Good Idea I may do that. Thanks


----------



## Fannin76 (Jan 1, 2014)

I ran a 7.5 standard duty boss last year on a half ton. Sucked with no ballast but added a few bags of salt and was food to go this year I've got a ford half ton same plow but adding timerins and air bags 450 dollar investment


----------



## JustJeff (Sep 9, 2009)

If it were me and I was just planning on doing my own drive and a few others, and not do commercial, I would have no hesitation at throwing an eight or eight and a half foot plow on there.


----------



## Whiffyspark (Dec 23, 2009)

Hang whatever plow you want on it. Chances are anything you're considering will be fine. Now I wouldn't be a 10 dxt on it, but be reasonable 

Like someone else said the components are exactly the same. Yes they have thicker torsion bars, but not a big deal. You can just crank the bars


----------



## Z71 (Oct 21, 2013)

Alright I'm going to just go with the super duty and throw some timbrens on and plan on upgrading the tbars. With a ext cab short box should I go with the 8 footer over the 7.6?


----------



## peteo1 (Jul 4, 2011)

Run either an 8' or 8.6' plow. It'll handle it just fine. I know guys that run 9'6" vee blades on that type of truck and they're doing fine. Sure it'll eat up ball joints and rod ends and other assorted parts but what plow wont.


----------



## JustJeff (Sep 9, 2009)

Eight foot at a minimum. But at the same time don't go so large that it will make maneuvering in driveways difficult.


----------



## Z71 (Oct 21, 2013)

Cool, I will get either a 8 or a 8.6 super duty then and be done with it. Thanks everyone.


----------



## Fannin76 (Jan 1, 2014)

Z71;1820335 said:


> Cool, I will get either a 8 or a 8.6 super duty then and be done with it. Thanks everyone.

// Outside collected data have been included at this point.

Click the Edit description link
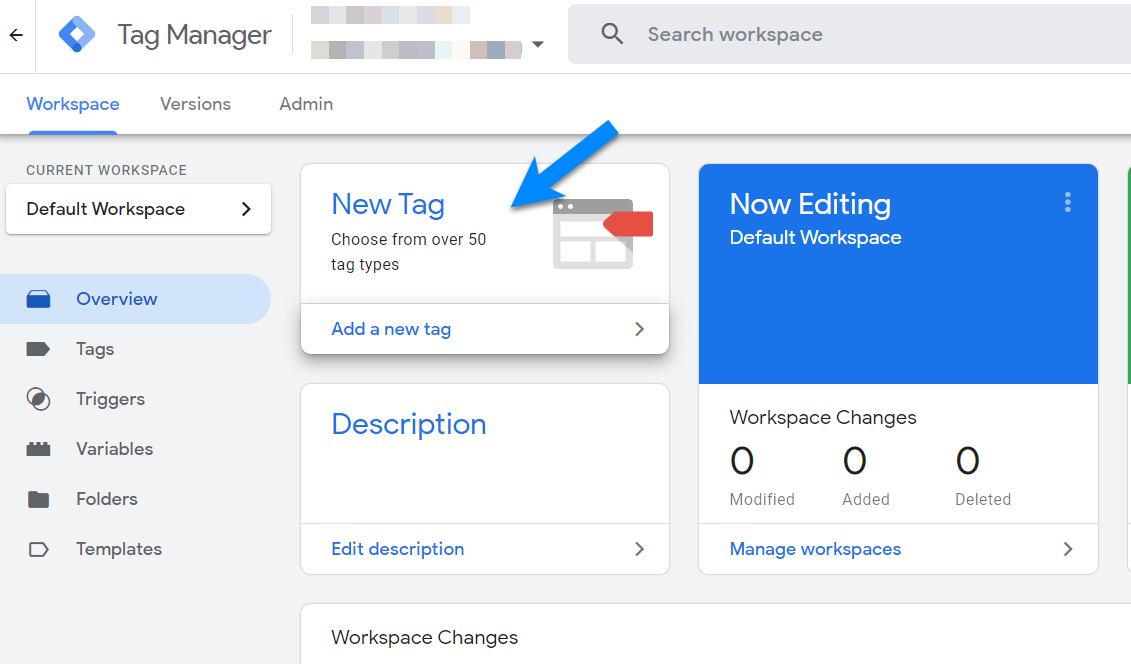Screen dimensions: 1131x664 coord(397,549)
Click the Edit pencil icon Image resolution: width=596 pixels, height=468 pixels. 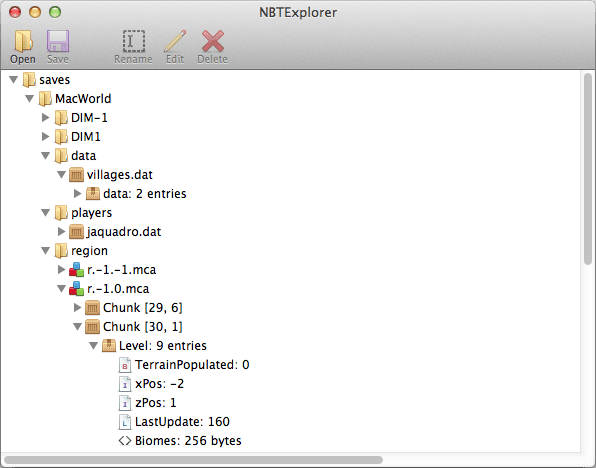tap(175, 41)
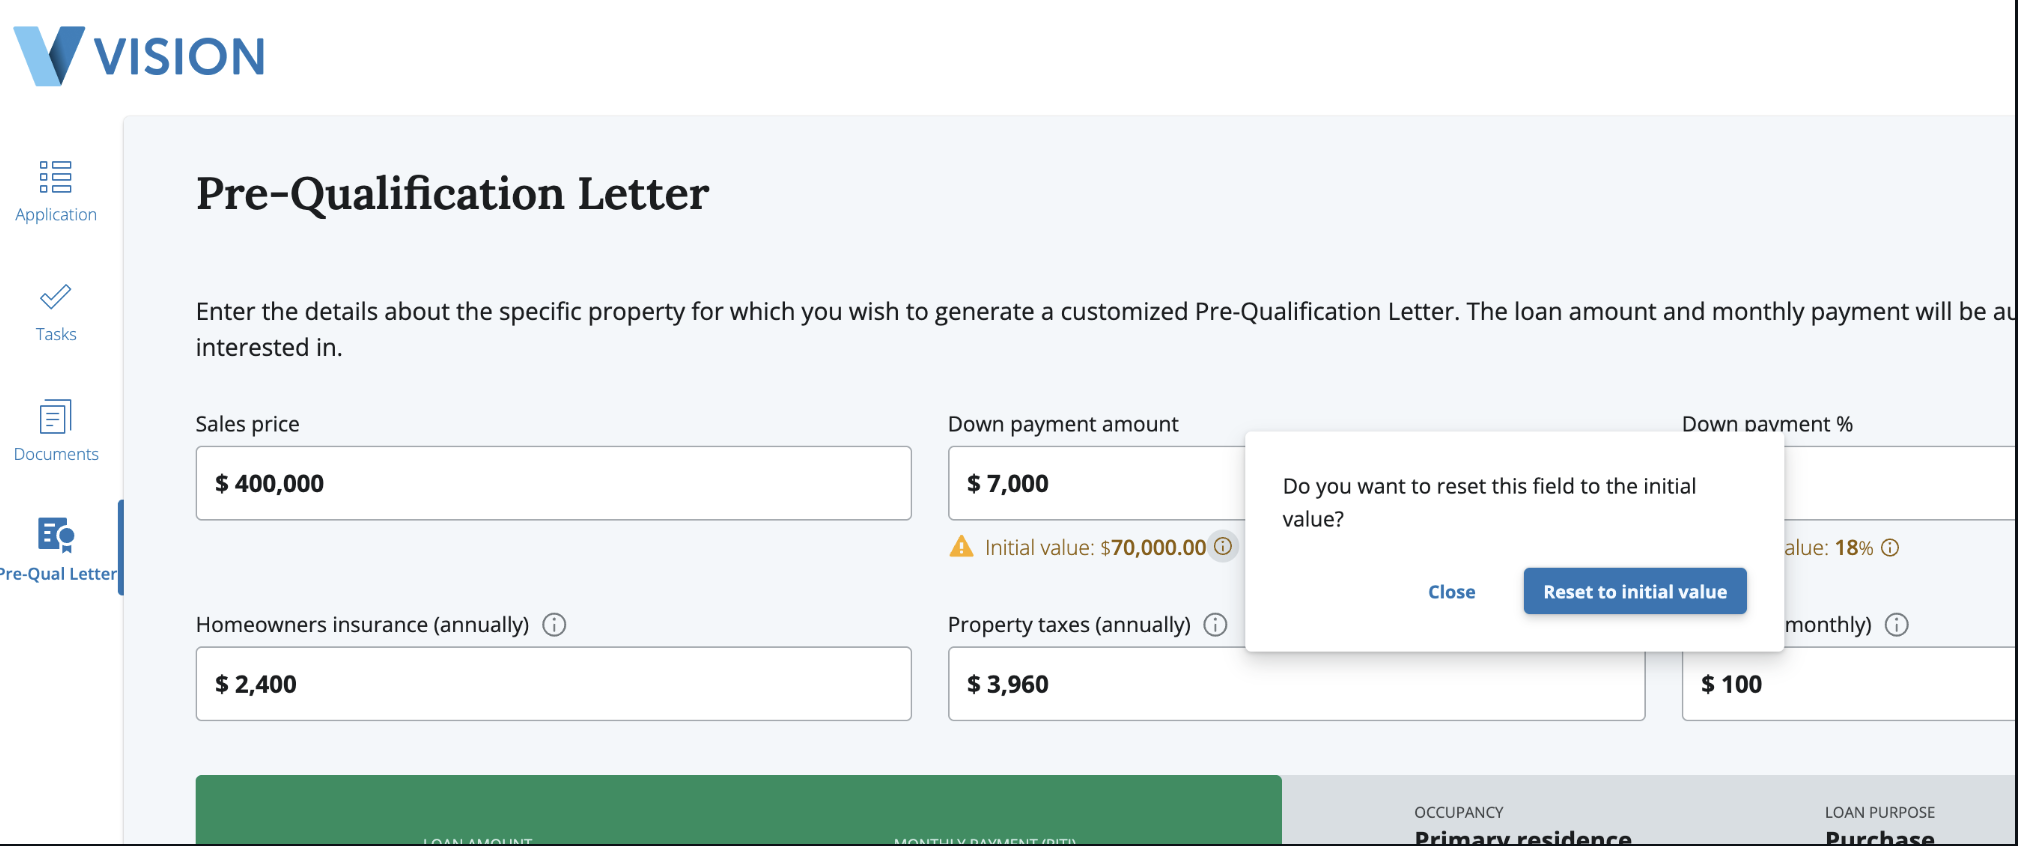Click the Vision logo

(139, 56)
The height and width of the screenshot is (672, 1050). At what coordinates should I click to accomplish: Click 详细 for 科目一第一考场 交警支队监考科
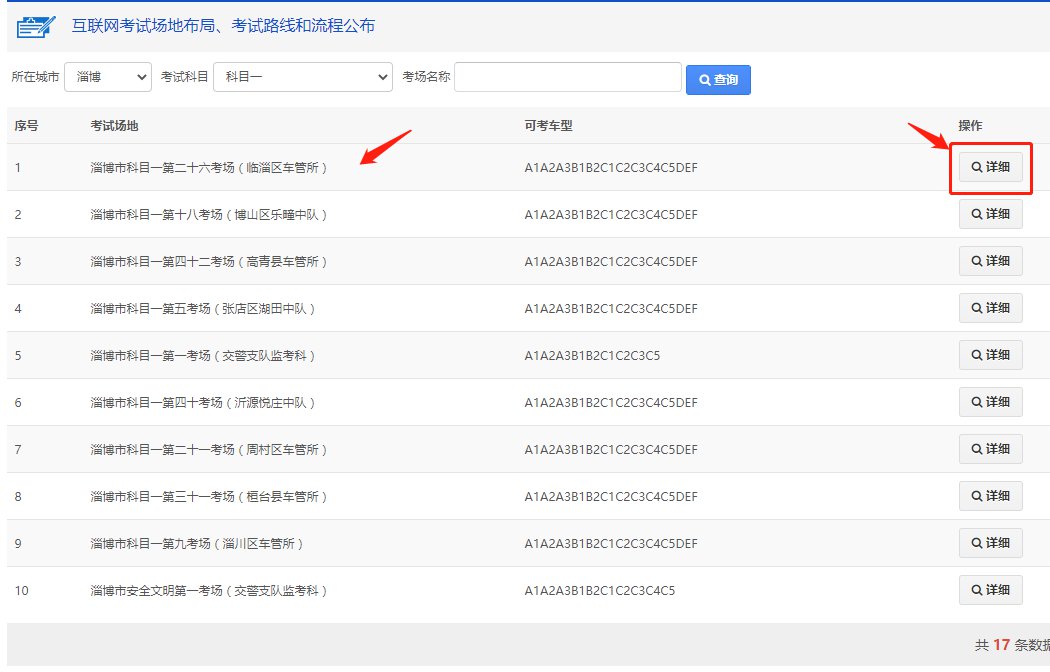990,355
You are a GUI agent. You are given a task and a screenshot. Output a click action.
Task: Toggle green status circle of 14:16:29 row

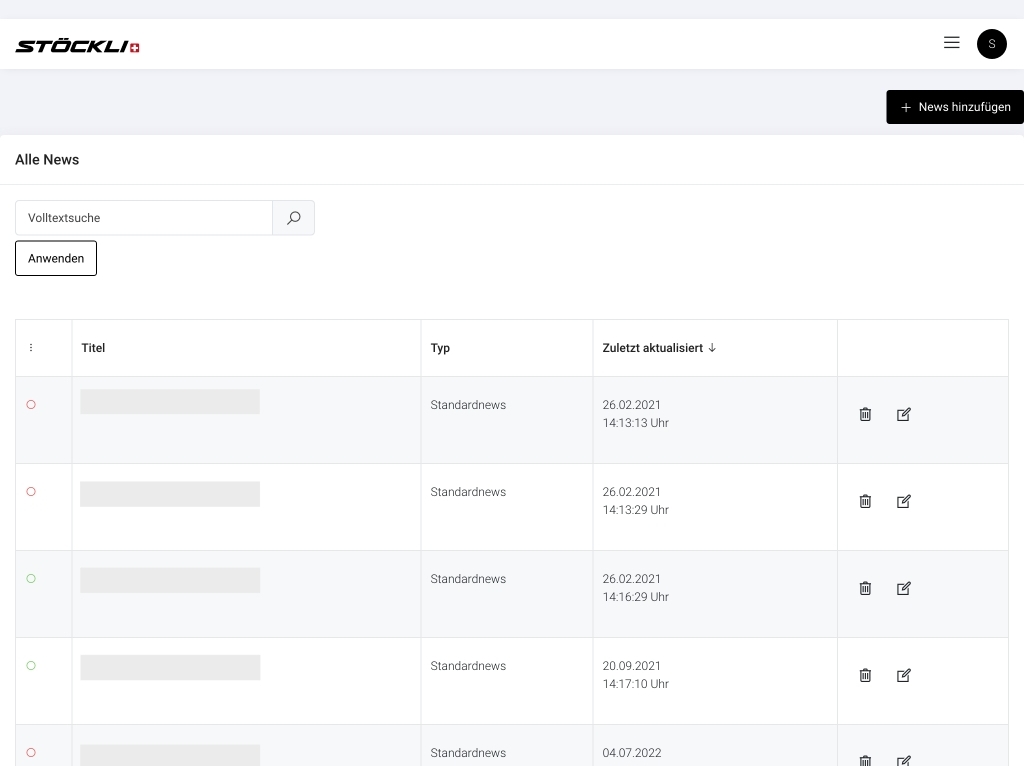click(x=31, y=579)
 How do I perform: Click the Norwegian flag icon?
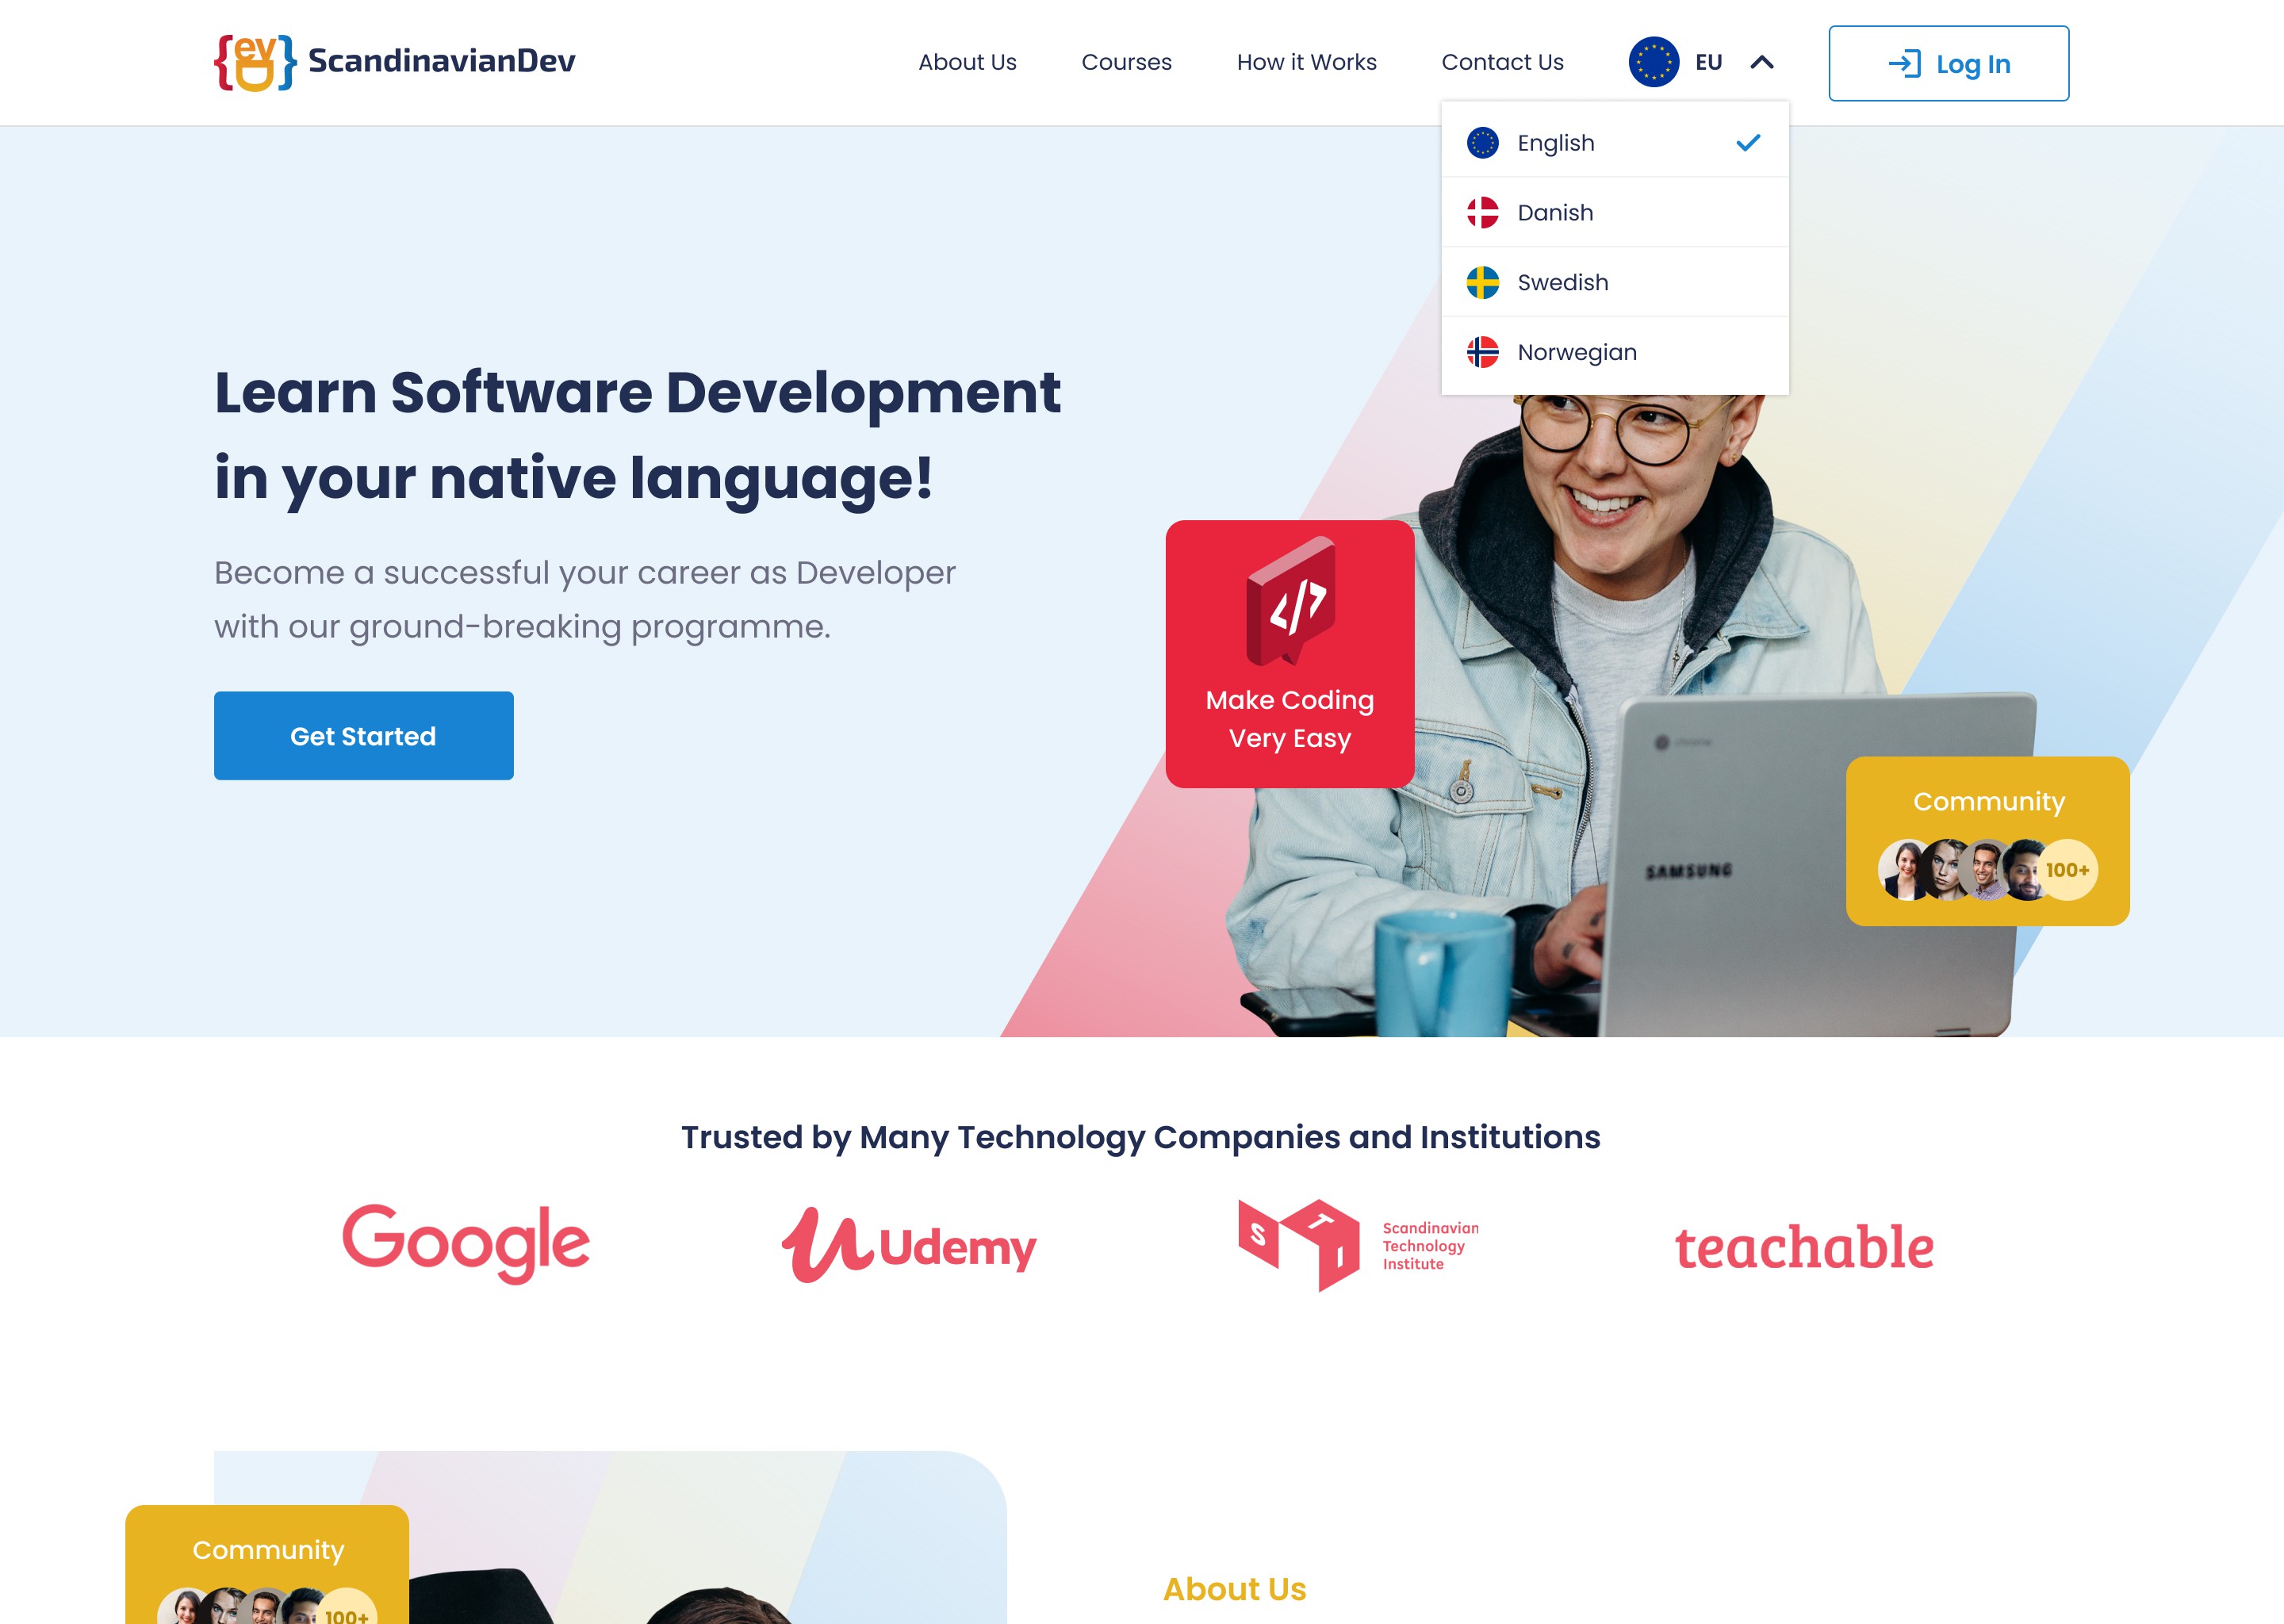[1483, 351]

If ur just doing ur drive ways get a back drag plow


----------



## dieselss (Jan 3, 2008)

Fannin76;1820338 said:


> If ur just doing ur drive ways get a back drag plow


Really. More options


----------



## Z71 (Oct 21, 2013)

Fannin76;1820338 said:


> If ur just doing ur drive ways get a back drag plow


Looks like it would be really hard to get one for a boss. Looks cool though.


----------